だがノルウェーでは、記事を読んだ政治家が発言の意図を誤解されていると感じれば訂正を申し出、ジャーナリストはみずからの記事を訂正こそしないが文末に「本人によれば意図が違うとのことだ」と書き添える。法的、そして社会的に、取材対象者の人権に配慮しながらも報道の自由を貫ける環境が整えられていると言えるだろう。
簡単に言えば、報道の自由度が高い国の傾向は、偏向報道がない、あるいは少ないということだ。
それに比べて日本の報道はどうだろうか。
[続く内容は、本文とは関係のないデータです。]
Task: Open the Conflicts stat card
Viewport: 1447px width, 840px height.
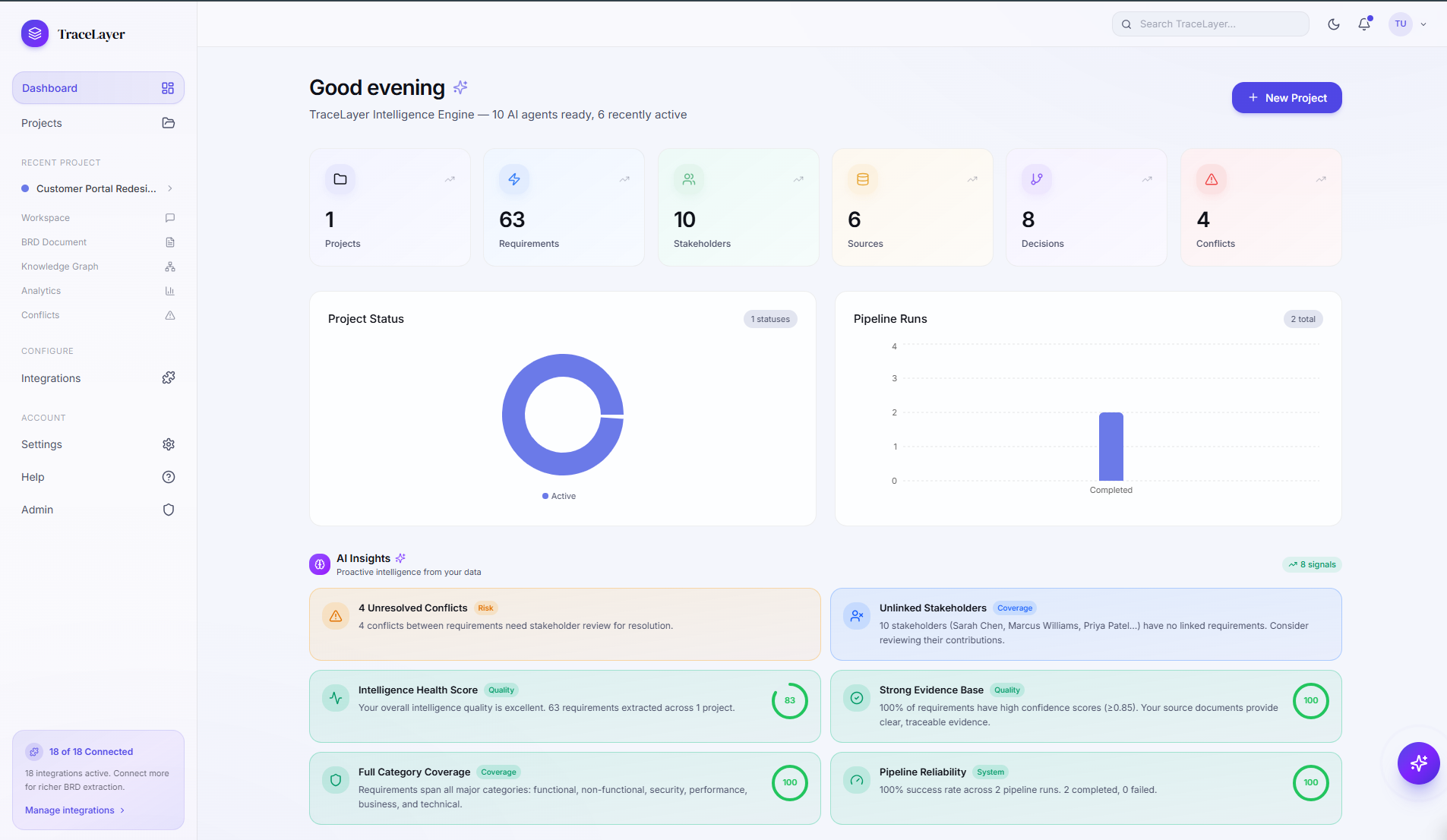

ジャーナリストが法律と自由を盾に傍若無人な報道をしていることが多々あるのでは?また、取材対象者の人権に配慮はあるだろうか?発言者の解釈を勝手に変えてしまっている点も多々あるのでは?印象操作、切り取り報道、報道しない自由など、やりたい放題ではないか?上記の「報道の自由度が高い国の傾向・共通点」を見て、日本のマスコミは恥ずかしくならないのだろうか?
「報道の自由」と調べると、「事実を告げ知らせる行為の自由」と書かれている。「民主主義社会では、報道機関は主権者たる国民の〈知る権利〉の負託にこたえて報道を通じて国民に判断の素材を提供するものと考えられている」とも記されている。
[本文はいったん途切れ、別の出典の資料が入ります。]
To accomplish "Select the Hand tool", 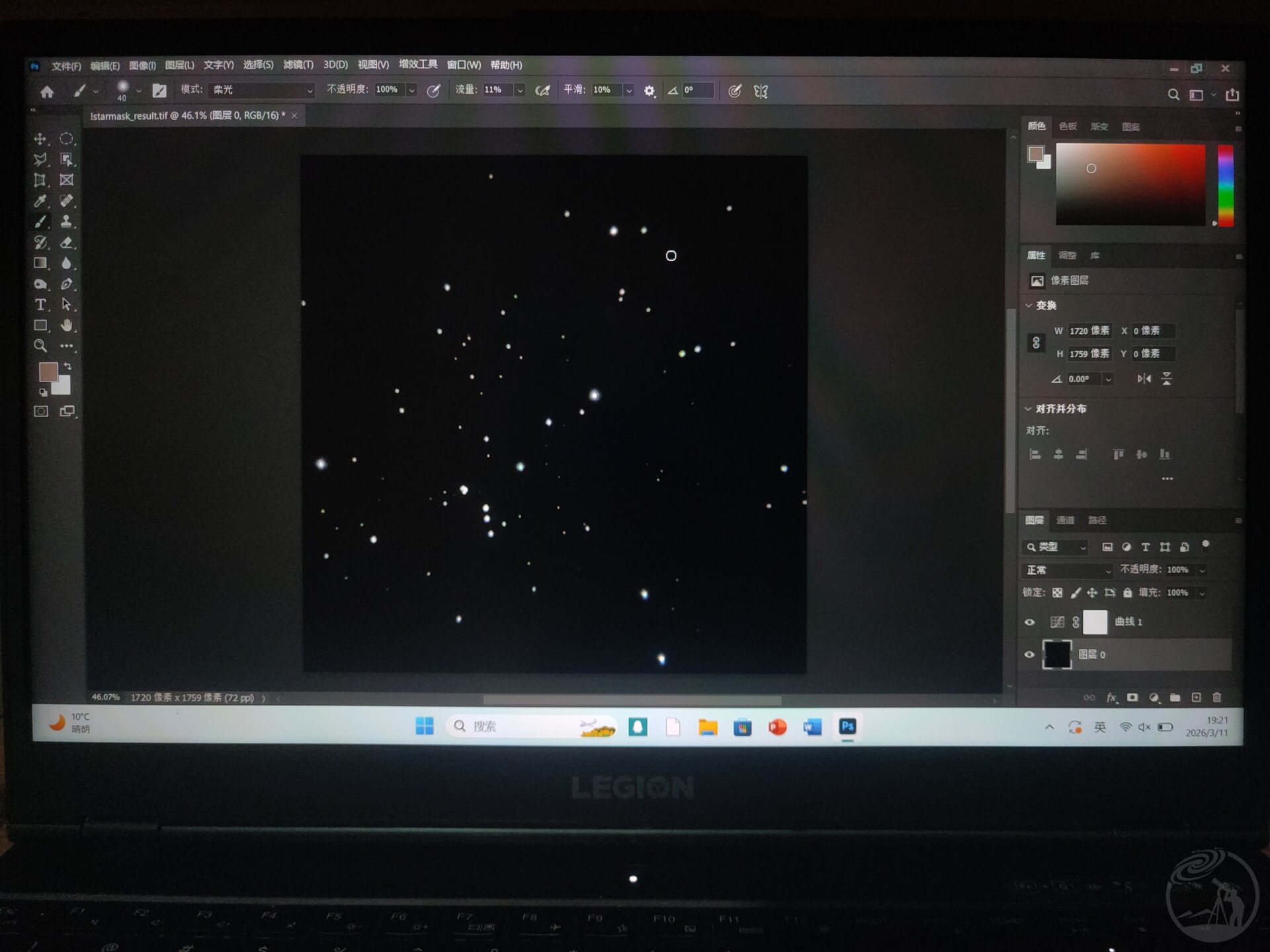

憲法21条によって保障される表現の自由により、報道機関にも人権は保障され、表現の自由が認められるが、あくまでも「事実」の報道のみ表現の自由が認められている。事実であればどのような表現で報道しようが構わないだろうが、「私がこう受け取ったのだから」と勝手に発言者の意図を変え、事実を曲げるのはアウトだと考える。あくまでも尊重すべきは発言者の意図で、報道に求められるのは事実のみを正確に伝えることだ。そして、是非を判断するのは報道する側ではなく、情報を受け取った国民でなければならない。
報道の自由度ランキングがダウンしていることを政府の責任にしている傾向にあるが、マスコミが勝手にスポンサー企業などに配慮して「報道しない自由」を発動させたり、偏向報道や切り取り報道を繰り返していることも影響している。むしろ大きいと言ってもいいのではないだろうか。つまり、マスコミは自身で日本の報道の信用を貶めているのだ。自身でやりたい放題やった結果なのに、政治家にその責任のすべてを擦り付けているのがマスコミだ。
安倍政権になって報道の自由度ランキングが下がったと騒いでいる人がいるが、安倍政権になってから偏向報道がよりひどくなったともいえる。